Analysis of Python garbage collection mechanism

1. Garbage collection

Reference counter is the main, sub-code recovery and mark removal are auxiliary

1.1 The butler refchain

In the Python C source code, there is a circular doubly linked list called refchain. This linked list is quite awesome, because once an object is created in the Python program, the object will be added to the linked list of refchain. In other words, he keeps all the objects.

1.2 Reference counter

  • In all objects in refchain, there is an ob_refcnt to save the reference counter of the current object. As the name implies, it is the number of times that it has been referenced.
  • When the value is referenced multiple times, the data will not be created repeatedly in the memory, but the reference counter +1. When the object is destroyed, the reference counter will be set to -1. If the reference counter is 0, the object will be removed from the refchain linked list and destroyed in the memory at the same time (no special circumstances such as caching are considered for the time being).
age = 18
number = age  # 对象18的引用计数器 + 1
del age          # 对象18的引用计数器 - 1
def run(arg):
    print(arg)
run(number)   # 刚开始执行函数时,对象18引用计数器 + 1,当函数执行完毕之后,对象18引用计数器 - 1 。
num_list = [11,22,number] # 对象18的引用计数器 + 1
复制代码

1.3 Mark removal & generational collection

Garbage collection based on the reference counter is very convenient and simple, but it still has the problem of circular references, which makes it impossible to collect some data normally, such as:

v1 = [11,22,33]        # refchain中创建一个列表对象,由于v1=对象,所以列表引对象用计数器为1.
v2 = [44,55,66]        # refchain中再创建一个列表对象,因v2=对象,所以列表对象引用计数器为1.
v1.append(v2)        # 把v2追加到v1中,则v2对应的[44,55,66]对象的引用计数器加1,最终为2.
v2.append(v1)        # 把v1追加到v1中,则v1对应的[11,22,33]对象的引用计数器加1,最终为2.
del v1    # 引用计数器-1
del v2    # 引用计数器-1
复制代码
  • For the above code, you will find that after the del operation, no variables will use the two list objects, but due to the circular reference problem, their reference counter is not 0, so their status: never used, neither Will be destroyed. If this kind of code is too much in the project, it will cause the memory to be consumed until the memory is exhausted and the program crashes.
  • In order to solve the problem of circular references, the technology of mark removal is introduced to specifically deal with objects that may have circular references. The types of circular applications that may exist are: lists, tuples, dictionaries, collections, custom classes, etc. The type of data nesting.

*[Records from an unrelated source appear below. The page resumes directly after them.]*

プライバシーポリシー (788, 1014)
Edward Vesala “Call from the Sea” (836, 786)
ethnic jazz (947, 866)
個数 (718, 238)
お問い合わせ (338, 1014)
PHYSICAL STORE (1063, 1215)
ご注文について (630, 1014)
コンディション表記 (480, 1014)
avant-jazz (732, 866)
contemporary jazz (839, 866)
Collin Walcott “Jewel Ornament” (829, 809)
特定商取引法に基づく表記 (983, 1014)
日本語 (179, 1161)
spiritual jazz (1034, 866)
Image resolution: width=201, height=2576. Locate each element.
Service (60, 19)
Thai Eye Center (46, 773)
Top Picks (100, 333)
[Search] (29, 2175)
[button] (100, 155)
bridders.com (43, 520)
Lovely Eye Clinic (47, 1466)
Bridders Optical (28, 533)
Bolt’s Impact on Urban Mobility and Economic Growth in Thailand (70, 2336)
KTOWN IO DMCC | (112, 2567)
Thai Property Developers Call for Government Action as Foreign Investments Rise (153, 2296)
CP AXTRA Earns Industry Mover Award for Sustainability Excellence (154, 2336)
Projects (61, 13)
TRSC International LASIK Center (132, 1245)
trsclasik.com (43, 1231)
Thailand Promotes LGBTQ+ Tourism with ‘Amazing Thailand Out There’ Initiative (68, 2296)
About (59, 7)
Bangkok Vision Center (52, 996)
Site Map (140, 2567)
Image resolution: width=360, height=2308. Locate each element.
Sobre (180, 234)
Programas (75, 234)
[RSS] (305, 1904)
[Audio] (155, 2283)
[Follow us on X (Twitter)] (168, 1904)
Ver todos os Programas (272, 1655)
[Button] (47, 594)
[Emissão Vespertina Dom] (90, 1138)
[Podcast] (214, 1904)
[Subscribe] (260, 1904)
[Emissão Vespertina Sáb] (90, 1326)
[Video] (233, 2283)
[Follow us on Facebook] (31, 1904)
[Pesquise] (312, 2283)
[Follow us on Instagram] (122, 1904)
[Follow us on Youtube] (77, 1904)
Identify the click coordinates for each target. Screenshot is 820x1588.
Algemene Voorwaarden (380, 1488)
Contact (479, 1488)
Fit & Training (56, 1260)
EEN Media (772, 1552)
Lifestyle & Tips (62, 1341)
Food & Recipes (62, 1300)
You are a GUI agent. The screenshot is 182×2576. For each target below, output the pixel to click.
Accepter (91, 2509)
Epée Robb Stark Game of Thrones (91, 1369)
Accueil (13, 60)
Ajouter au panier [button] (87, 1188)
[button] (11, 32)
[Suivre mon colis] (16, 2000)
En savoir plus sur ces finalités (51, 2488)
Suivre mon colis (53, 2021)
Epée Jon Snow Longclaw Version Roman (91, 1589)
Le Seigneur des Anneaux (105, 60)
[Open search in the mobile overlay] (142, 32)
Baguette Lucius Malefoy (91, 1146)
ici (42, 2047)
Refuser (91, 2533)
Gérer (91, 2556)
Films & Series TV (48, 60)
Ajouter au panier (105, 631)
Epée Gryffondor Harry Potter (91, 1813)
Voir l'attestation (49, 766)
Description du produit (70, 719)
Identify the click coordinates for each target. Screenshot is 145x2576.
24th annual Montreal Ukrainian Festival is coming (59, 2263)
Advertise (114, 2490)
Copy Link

Mark removal : create a special linked list to save objects such as lists, tuples, dictionaries, collections, custom classes, etc., and then check whether there are circular references in the objects in this linked list, and if so, let the reference counters of both parties be -1 .

Generational Reclamation : Optimize the linked list in mark removal, split those objects that may have reference to 3 linked lists, the linked list is called: 0/1/2 three generations, each generation can store objects and thresholds, when it reaches When the threshold is set, each object in the corresponding linked list will be scanned once, except for the circular references each decremented by 1 and the objects whose reference counter is 0 are destroyed.

// 分代的C源码
#define NUM_GENERATIONS 3
struct gc_generation generations[NUM_GENERATIONS] = {
    /* PyGC_Head,                                    threshold,    count */
    {
   
   {(uintptr_t)_GEN_HEAD(0), (uintptr_t)_GEN_HEAD(0)},   700,        0}, // 0代
    {
   
   {(uintptr_t)_GEN_HEAD(1), (uintptr_t)_GEN_HEAD(1)},   10,         0}, // 1代
    {
   
   {(uintptr_t)_GEN_HEAD(2), (uintptr_t)_GEN_HEAD(2)},   10,         0}, // 2代
};
复制代码

Special attention: the meanings of threshold and count of generation 0 and generation 1 and 2 are different.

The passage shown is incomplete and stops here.